Molasses-based sugar supplements are excellent energy and carbohydrate sources to enhance rumen fermentation and milk components. In times of high price of rumen bypass fatty acid products, it is economical to feed additional QLF to partially replace bypass fats. Due to the recent supply shortage of palmitic fatty acid (C16:0) products, multiple large herds in Midwest increased QLF feeding rate from 4 to 7 lbs/d as-fed to partially replace fat energy. To their surprise, they saw additional milk fat responses while reducing feed costs.
Here are some key points of feeding molasses-based products to replace rumen bypass fat:
Feeding supplemental fatty acids to gain milk fat is not always profitable.
Many farms feed rumen-bypass fatty acids to boost fat production, but not every farm knows if they are profitable by doing so. By feeding a palmitic fatty acid (C16:0) product, cows will usually respond with higher milk fat, but the transfer efficiency of palmitic fatty acid from feed to milk fat is generally around 20% (Lock et al. 2013; J Dairy Sci. 96:6650-6659)
Let’s do a calculation here:
Based on a transfer efficiency of 20%, feeding 1 lb of palmitic fatty acid will result in 0.2 lbs of additional milk fat. If we assume the milk fat price is $2.5/lb, 0.2 lbs of milk fat would be worth $0.5. So if 1 lb of palmitic fatty acid also costs $0.5 (and that would be the breakeven cost), per ton of palmitic acid would cost $1000. So the breakeven price of the palmitic acid product is $1000 if milk fat is at $2.5/lb. Similarly, the breakeven price would be $1200 if milk fat is at $3/lb. In most cases, prices of rumen-bypass fats are above the breakeven price. If farms feed these products solely to boost milk fat, it is oftentimes not a profitable strategy.
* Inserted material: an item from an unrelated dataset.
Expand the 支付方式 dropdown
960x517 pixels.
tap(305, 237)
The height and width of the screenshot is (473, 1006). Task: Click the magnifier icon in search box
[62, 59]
How much rumen bypass fat can be replaced by QLF?
Fat has a higher energy density than carbohydrates. The net energy of lactation of fat is around 3 times of starch or sugars, depending on the digestibility. Generally speaking, feeding 3 lbs as-fed of QLF molasses products can replace 1 lb of rumen bypass fat to achieve a similar level of energy. In many cases, instead of cutting off 100% of bypass fat from the diet, you can use QLF to partially replace fat supplements.
The additional milk component responses from using QLF to replace bypass fat in these large herds is likely due to the fact that 1) Increased de novo fatty acid synthesis from rumen. Fermentation of molasses in the rumen generates short-chain de novo fatty acids that contribute to milk fat production. 2) Rumen fermentation of sugar and NPN urea in QLF promotes microbial production and forage digestion, providing substrates to milk fat and protein. Our research using Fermentrics Technology found that the addition of QLF at 4 lbs/d as-fed equivalent to TMR increased estimated rumen microbial protein production by 400 g/cow/d. 3) By increasing QLF feeding rate to 7 lbs/cow/d, the total dietary sugar level is likely to hit the recommended sugar level of 7% DM. This is consistent with the meta-analysis (de Ondarza et al., 2017, Prof. Anim Sci 33:700-707) recommendation that 7% to 8% dietary sugar is optimal for rumen function and milk performance.
Ration models cannot correctly predict the responses of feeding sugar.
Current ration models cannot correctly predict the response of feeding sugar vs. fat on milk and milk component production. They underestimate the energy value of molasses-based feeds and cannot fully characterize the values of sugar on growing microbial protein. For example, Dr. Mike Van Amburgh of Cornell University mentioned that feeding sugar increases the population of protozoa in addition to bacteria. Protozoa is overlooked in ration programs but evidence shows that protozoa contribute up to 20% of the microbial protein yield. Furthermore, ration models cannot correctly predict sugar and urea interaction, and they also underestimate the role NPN urea plays in microbial protein synthesis even in the presence of dietary sugars. By replacing fatty acid products with QLF molasses products, ration programs are likely to severely underestimate the responses of sugars on milk and milk components. A good nutritionist understands the importance of trying it out and watching the actual responses from the cows, instead of overly relying on ration program predictions.